Screenshot grounding data:
*** Block opens ***
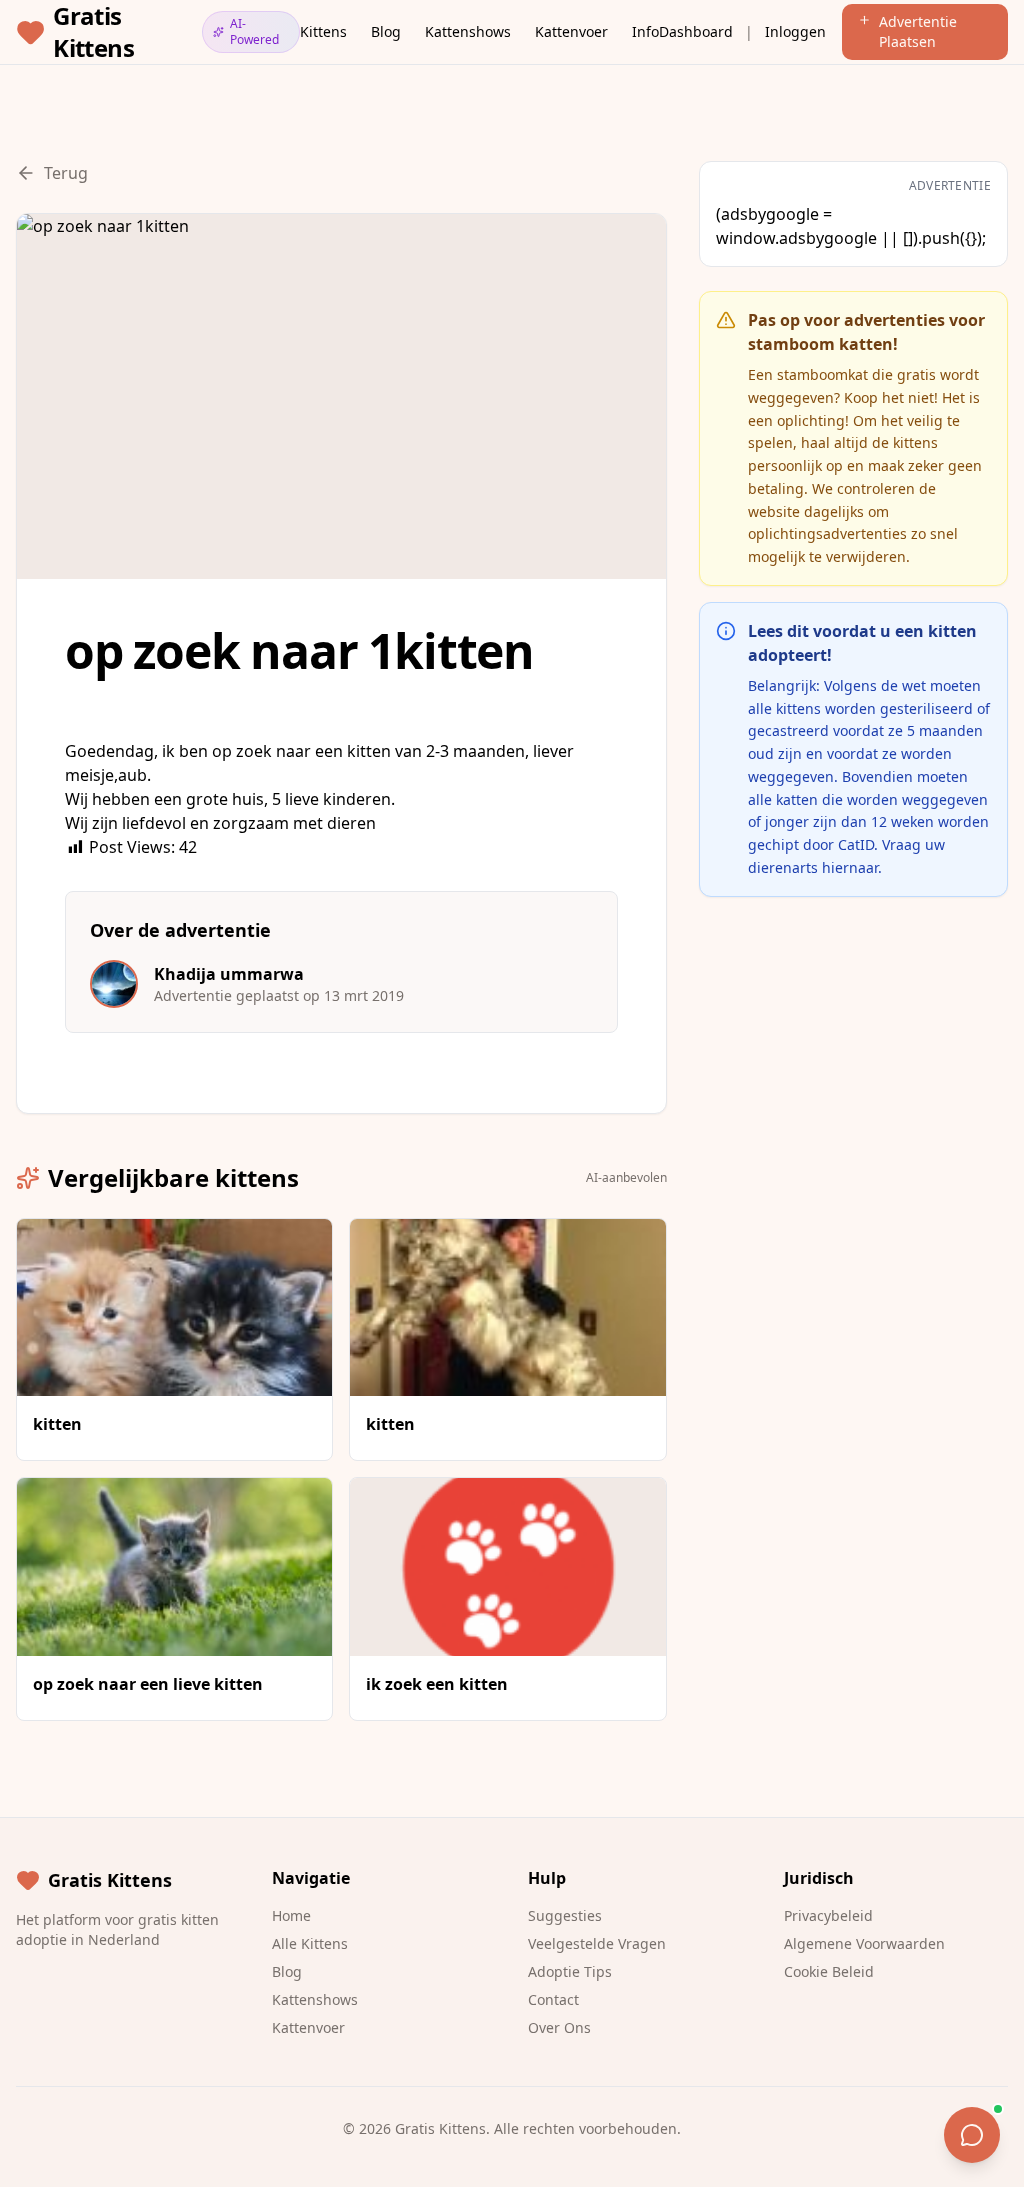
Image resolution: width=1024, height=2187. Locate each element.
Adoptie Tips (570, 1971)
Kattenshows (468, 31)
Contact (553, 1999)
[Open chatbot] (972, 2135)
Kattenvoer (571, 31)
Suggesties (565, 1915)
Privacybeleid (828, 1915)
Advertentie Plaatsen (918, 31)
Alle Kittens (310, 1943)
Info (645, 31)
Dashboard (696, 31)
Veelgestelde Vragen (597, 1943)
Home (291, 1915)
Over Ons (559, 2027)
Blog (386, 31)
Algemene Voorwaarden (864, 1943)
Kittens (323, 31)
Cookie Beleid (829, 1971)
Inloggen (795, 31)
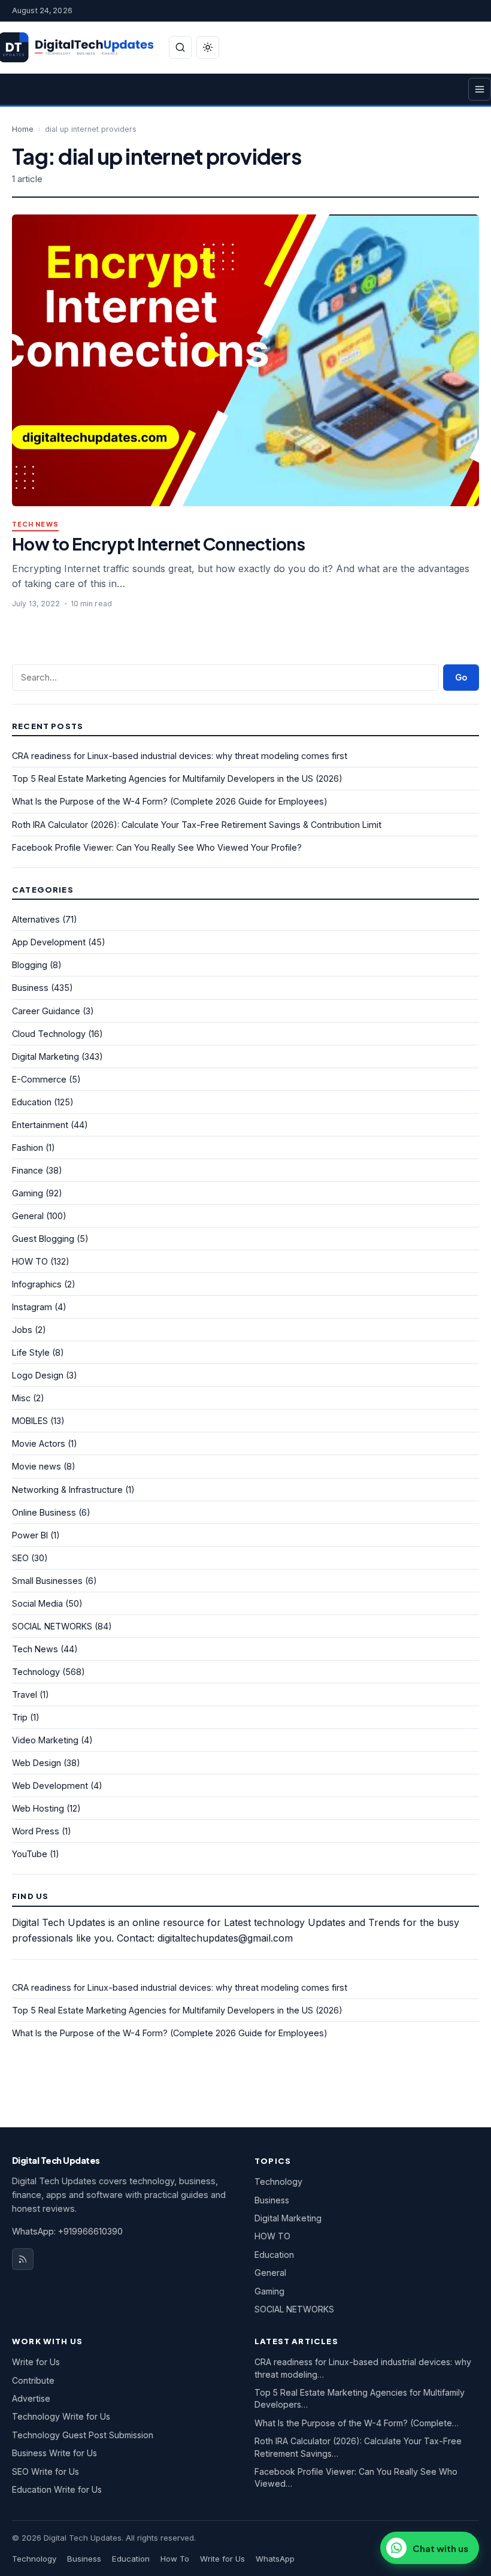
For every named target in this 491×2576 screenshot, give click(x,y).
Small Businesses (47, 1581)
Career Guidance (46, 1011)
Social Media (37, 1603)
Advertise (31, 2398)
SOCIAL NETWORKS (52, 1626)
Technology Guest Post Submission (82, 2435)
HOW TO (30, 1261)
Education (31, 1102)
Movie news (36, 1466)
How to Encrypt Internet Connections (158, 543)
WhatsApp (275, 2558)
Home (23, 129)
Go (461, 677)
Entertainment (40, 1125)
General (28, 1216)
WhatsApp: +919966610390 (67, 2231)
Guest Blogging (43, 1238)
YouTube (29, 1854)
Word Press (35, 1831)
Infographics (37, 1284)
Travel (24, 1694)
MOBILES (30, 1421)
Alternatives (36, 919)
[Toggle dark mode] (207, 47)
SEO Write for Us (45, 2471)
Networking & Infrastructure (67, 1489)
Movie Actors (38, 1443)
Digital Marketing (45, 1056)
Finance (27, 1170)
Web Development (50, 1785)
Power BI (30, 1535)
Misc (21, 1398)
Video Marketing (45, 1740)
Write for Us (36, 2362)
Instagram (32, 1307)
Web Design (36, 1763)
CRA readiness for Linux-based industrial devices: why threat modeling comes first (179, 756)
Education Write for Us (57, 2489)
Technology (36, 1672)
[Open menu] (479, 89)
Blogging (29, 965)
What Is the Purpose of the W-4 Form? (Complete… (356, 2423)
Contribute (33, 2380)
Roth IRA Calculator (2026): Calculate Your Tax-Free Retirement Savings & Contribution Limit (196, 825)
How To (174, 2558)
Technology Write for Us (61, 2416)
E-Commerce (39, 1079)
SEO (20, 1558)
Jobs (22, 1330)
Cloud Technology (49, 1034)
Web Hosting (38, 1808)
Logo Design (37, 1375)
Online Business (44, 1512)
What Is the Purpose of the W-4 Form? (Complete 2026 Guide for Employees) (170, 801)
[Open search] (180, 47)
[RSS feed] (23, 2259)
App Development (49, 942)
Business (30, 987)
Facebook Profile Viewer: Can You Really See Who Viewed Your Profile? (157, 847)
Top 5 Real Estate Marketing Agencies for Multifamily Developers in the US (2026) (177, 778)
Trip (20, 1717)
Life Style (31, 1352)
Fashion (27, 1147)
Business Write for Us (54, 2453)
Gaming (27, 1193)
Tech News (35, 524)
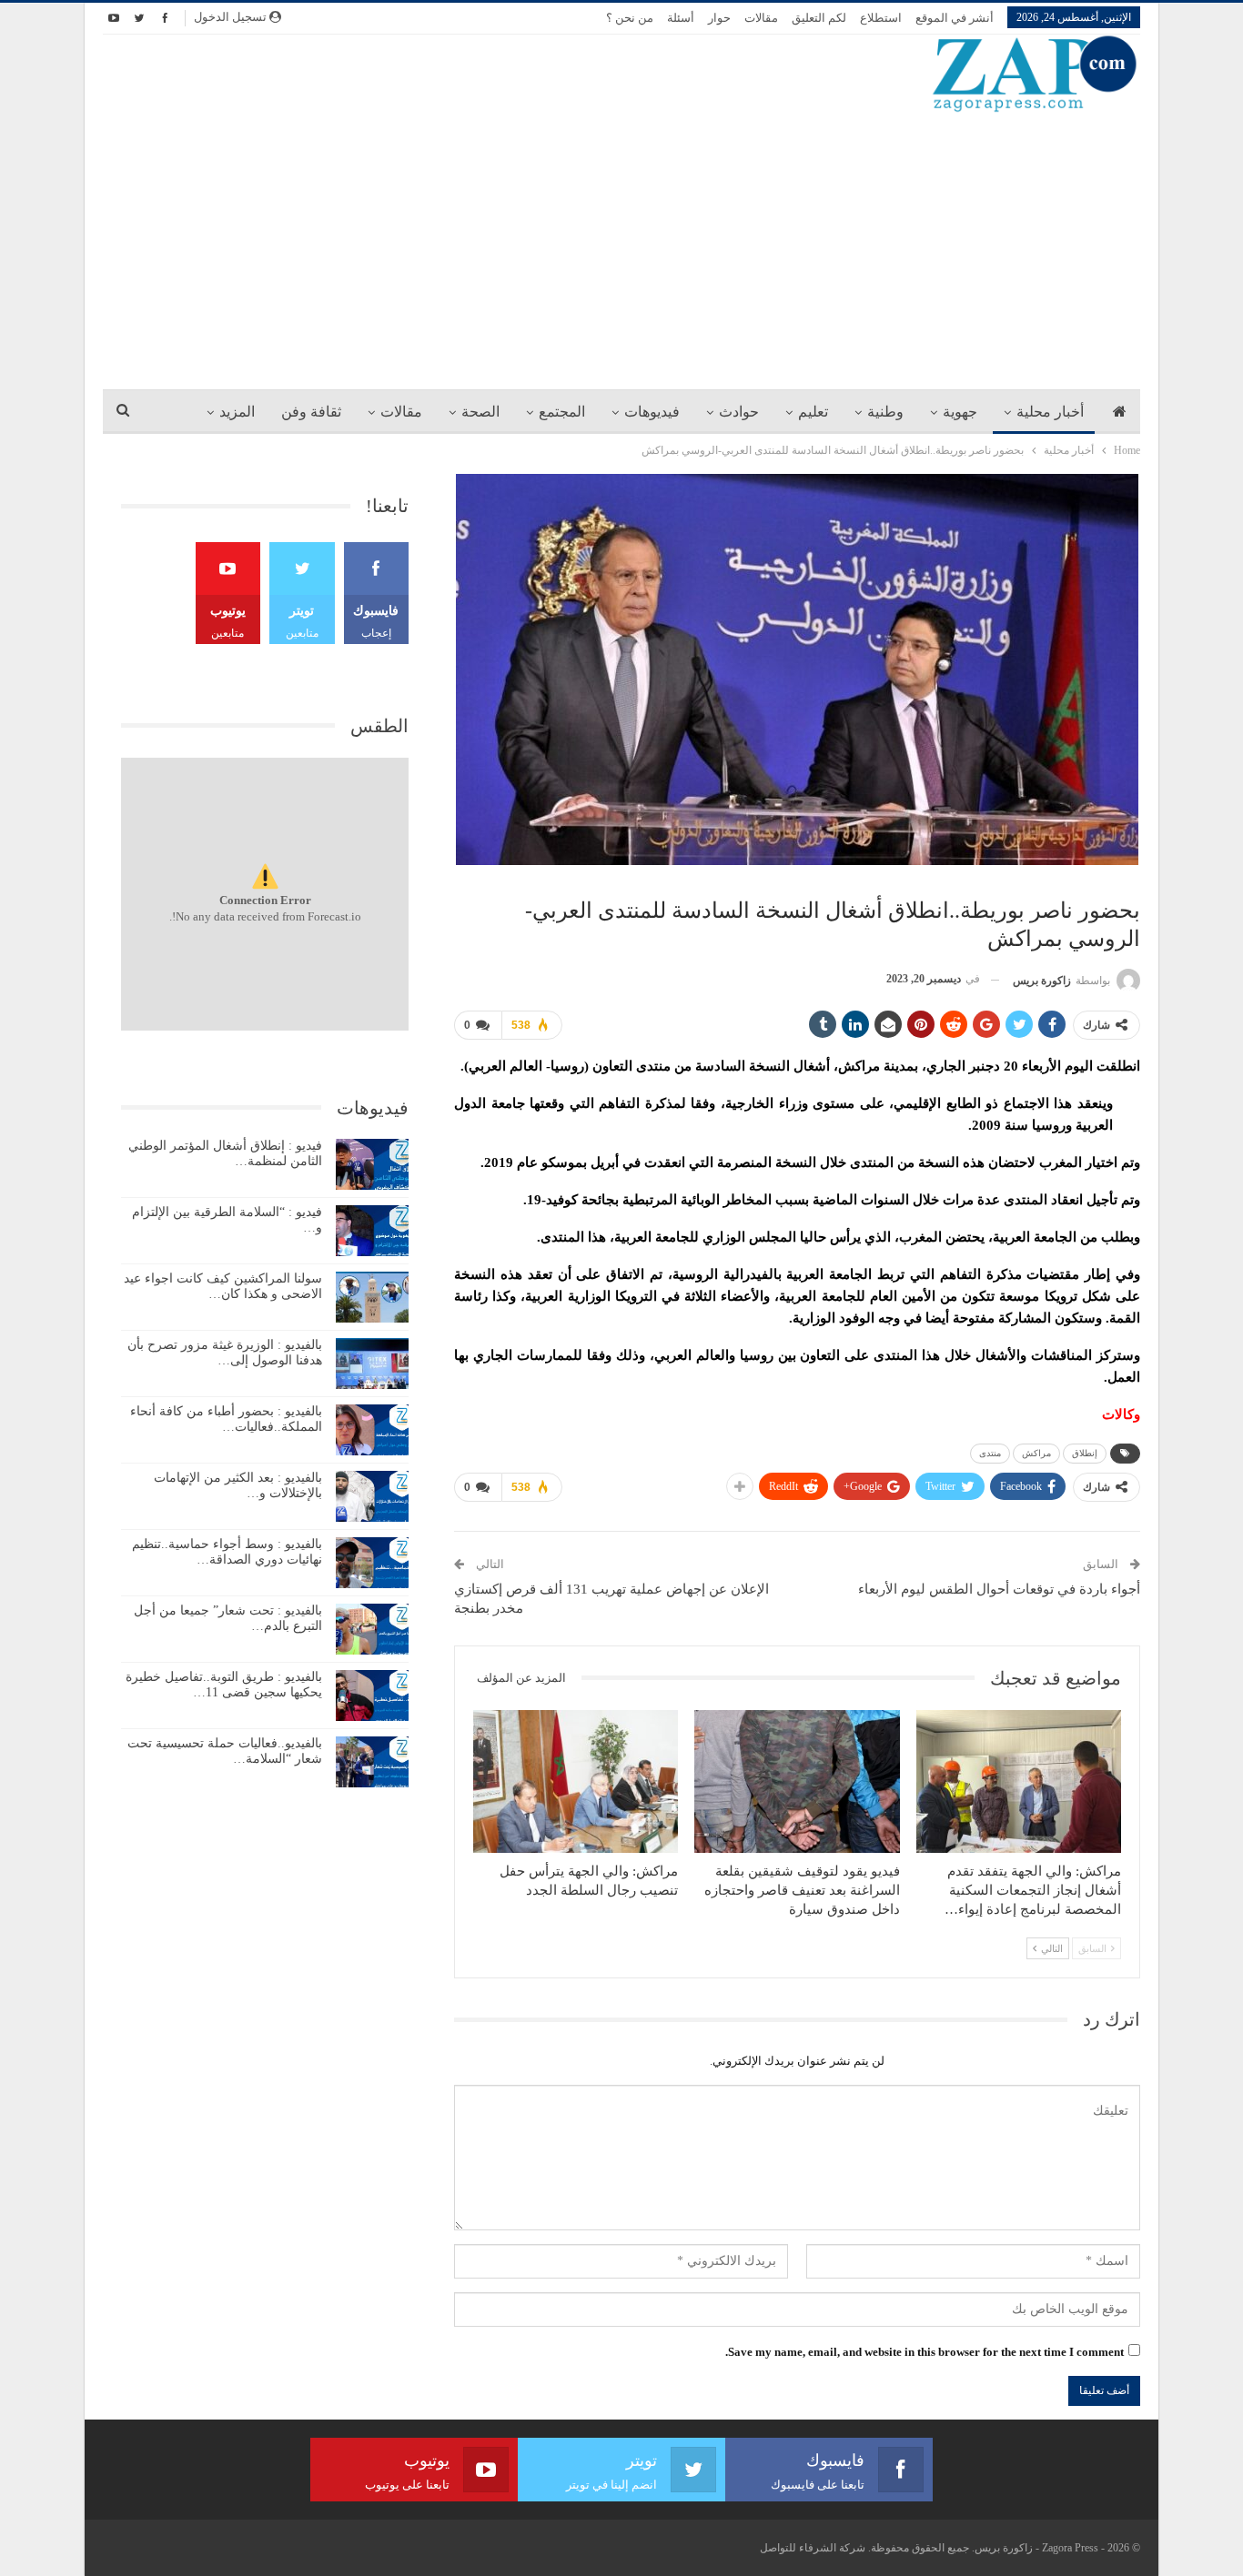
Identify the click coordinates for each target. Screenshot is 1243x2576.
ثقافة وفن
*** Block closes ***
- [Activity] What are the lines above from the one with "Cookie Beleid (829, 1971)" to the one with "Logo Design (37, 1375)", both included? Reproduce them exactly, without pictures.

- [Output]
Cookie Beleid (829, 1971)
Inloggen (795, 31)
For every named target in this 491×2576 screenshot, give click(x,y).
Small Businesses (47, 1581)
Career Guidance (46, 1011)
Social Media (37, 1603)
Advertise (31, 2398)
SOCIAL NETWORKS (52, 1626)
Technology Guest Post Submission (82, 2435)
HOW TO (30, 1261)
Education (31, 1102)
Movie news (36, 1466)
How to Encrypt Internet Connections (158, 543)
WhatsApp (275, 2558)
Home (23, 129)
Go (461, 677)
Entertainment (40, 1125)
General (28, 1216)
WhatsApp: +919966610390 (67, 2231)
Guest Blogging (43, 1238)
YouTube (29, 1854)
Word Press (35, 1831)
Infographics (37, 1284)
Travel (24, 1694)
MOBILES (30, 1421)
Alternatives (36, 919)
[Toggle dark mode] (207, 47)
SEO Write for Us (45, 2471)
Networking & Infrastructure (67, 1489)
Movie Actors (38, 1443)
Digital Marketing (45, 1056)
Finance (27, 1170)
Web Development (50, 1785)
Power BI (30, 1535)
Misc (21, 1398)
Video Marketing (45, 1740)
Write for Us (36, 2362)
Instagram (32, 1307)
Web Design (36, 1763)
CRA readiness for Linux-based industrial devices: why threat modeling comes first (179, 756)
Education Write for Us (57, 2489)
Technology (36, 1672)
[Open menu] (479, 89)
Blogging (29, 965)
What Is the Purpose of the W-4 Form? (Complete… (356, 2423)
Contribute (33, 2380)
Roth IRA Calculator (2026): Calculate Your Tax-Free Retirement Savings & Contribution Limit (196, 825)
How To (174, 2558)
Technology Write for Us (61, 2416)
E-Commerce (39, 1079)
SEO (20, 1558)
Jobs (22, 1330)
Cloud Technology (49, 1034)
Web Hosting (38, 1808)
Logo Design (37, 1375)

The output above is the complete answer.